◆ **Supplied data**
::::::

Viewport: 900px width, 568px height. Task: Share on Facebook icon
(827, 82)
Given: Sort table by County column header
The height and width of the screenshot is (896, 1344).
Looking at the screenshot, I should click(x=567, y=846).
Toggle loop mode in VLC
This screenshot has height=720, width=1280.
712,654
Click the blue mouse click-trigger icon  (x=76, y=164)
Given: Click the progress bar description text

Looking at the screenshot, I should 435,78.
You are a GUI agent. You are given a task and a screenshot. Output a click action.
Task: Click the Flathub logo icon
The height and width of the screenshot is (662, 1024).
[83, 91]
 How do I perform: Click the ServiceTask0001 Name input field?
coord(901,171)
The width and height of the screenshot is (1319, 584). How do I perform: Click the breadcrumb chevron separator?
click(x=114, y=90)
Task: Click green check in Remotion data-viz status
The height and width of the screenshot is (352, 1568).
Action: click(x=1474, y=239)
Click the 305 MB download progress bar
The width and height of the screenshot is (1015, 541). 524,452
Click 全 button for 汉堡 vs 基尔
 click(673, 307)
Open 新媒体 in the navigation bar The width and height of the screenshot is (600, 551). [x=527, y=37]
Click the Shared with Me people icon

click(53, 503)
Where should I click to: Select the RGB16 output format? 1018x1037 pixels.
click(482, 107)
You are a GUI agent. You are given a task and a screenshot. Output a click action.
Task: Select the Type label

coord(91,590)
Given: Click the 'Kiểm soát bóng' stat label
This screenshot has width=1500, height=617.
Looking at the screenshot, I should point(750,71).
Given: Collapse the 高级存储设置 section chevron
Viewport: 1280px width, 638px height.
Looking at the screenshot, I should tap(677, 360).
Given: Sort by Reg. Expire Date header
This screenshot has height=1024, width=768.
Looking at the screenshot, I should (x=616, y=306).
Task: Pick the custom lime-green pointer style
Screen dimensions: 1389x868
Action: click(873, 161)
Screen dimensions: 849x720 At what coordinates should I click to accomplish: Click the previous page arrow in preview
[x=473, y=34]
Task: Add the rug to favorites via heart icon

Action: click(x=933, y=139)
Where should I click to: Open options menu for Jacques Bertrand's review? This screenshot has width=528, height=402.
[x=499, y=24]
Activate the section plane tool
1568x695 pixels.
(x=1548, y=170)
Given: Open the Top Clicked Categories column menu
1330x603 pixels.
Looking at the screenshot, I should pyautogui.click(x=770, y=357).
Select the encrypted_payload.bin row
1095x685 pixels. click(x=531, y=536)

::::::

◆ **Work task**
Your task is to collect every line above that contains the word "section".

◆ **Answer for this exercise**
Given: Collapse the 高级存储设置 section chevron
Activate the section plane tool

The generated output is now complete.